A gospel choir, members dressed in white and gold, opened the funeral with song, and churchgoers were swaying and clapping along. Some stood in the aisles in the full church. Others were more mournful; singer Ray J., who spent time with Houston during her last days, broke down crying. His sister, singer Brandy, put her arm around him.
Filmmaker Tyler Perry praised Houston’s “grace that kept on carrying her all the way through, the same grace led her all the way to the top of the charts. She sang for presidents.”
Mourners fell quiet as three police officers escorted Houston’s casket, draped with white roses and purple lilies. White-robed choir members began to fill the pews on the podium. As the band played softly, the choir sang in a hushed voice, “Whitney, Whitney, Whitney.”
Family had prepared a service where singer Dionne Warwick, Houston’s cousin, music mogul Clive Davis, who shepherded Houston’s career for decades, actor Kevin Costner and sister-in-law Patricia Houston were to speak.
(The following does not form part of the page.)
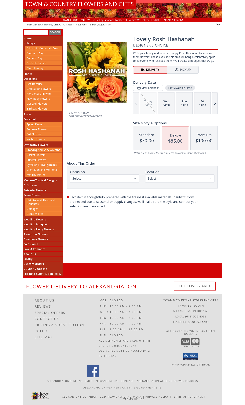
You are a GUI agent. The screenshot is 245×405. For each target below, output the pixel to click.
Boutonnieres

Close family friend Aretha Franklin, whom Houston lovingly called “Aunt Ree,” had been expected to sing at the service, but she was too ill to attend. Franklin said in an email to The Associated Press that she had been up most of the night with leg spasms and sent best wishes to the family. “May God bless and keep them all,” she wrote.
Singers Chaka Khan, Mariah Carey, Roberta Flack, Jordin Sparks and Jennifer Hudson were among those filling pews. The Rev. Jesse Jackson and actor Lela Rochon were also gathering as the choir began to sing gospel and the congregation clapped.
A program featuring a picture of Houston looking skyward read “Celebrating the life of Whitney Elizabeth Houston, a child of God.” Pictures of Houston as a baby, with her mother, gospel singer Cissy Houston and daughter, Bobbi Kristina filled the program.
“I never told you that when you were born, the Holy Spirit told me that you would not be with me long,” Cissy Houston wrote her daughter in a letter published in the program. “And I thank God for the beautiful flower he allowed me to raise and cherish for 48 years.”
“Rest, my baby girl in peace,” the letter ends, signed “mommie.”
Houston’s mother was helped by two people on either side of her as she walked in and sat with her granddaughter and other family. Houston’s ex-husband, Bobby Brown, briefly appeared at her funeral, walking to the casket, touching it and walking out.
The service marks one week after the 48-year-old Houston, one of music’s all-time biggest stars, was found dead in a Beverly Hills hotel in California. A cause of death has yet to be determined.
To the world, Houston was the pop queen with the perfect voice, the dazzling diva with regal beauty, a troubled superstar suffering from addiction and, finally, another victim of the dark side of fame.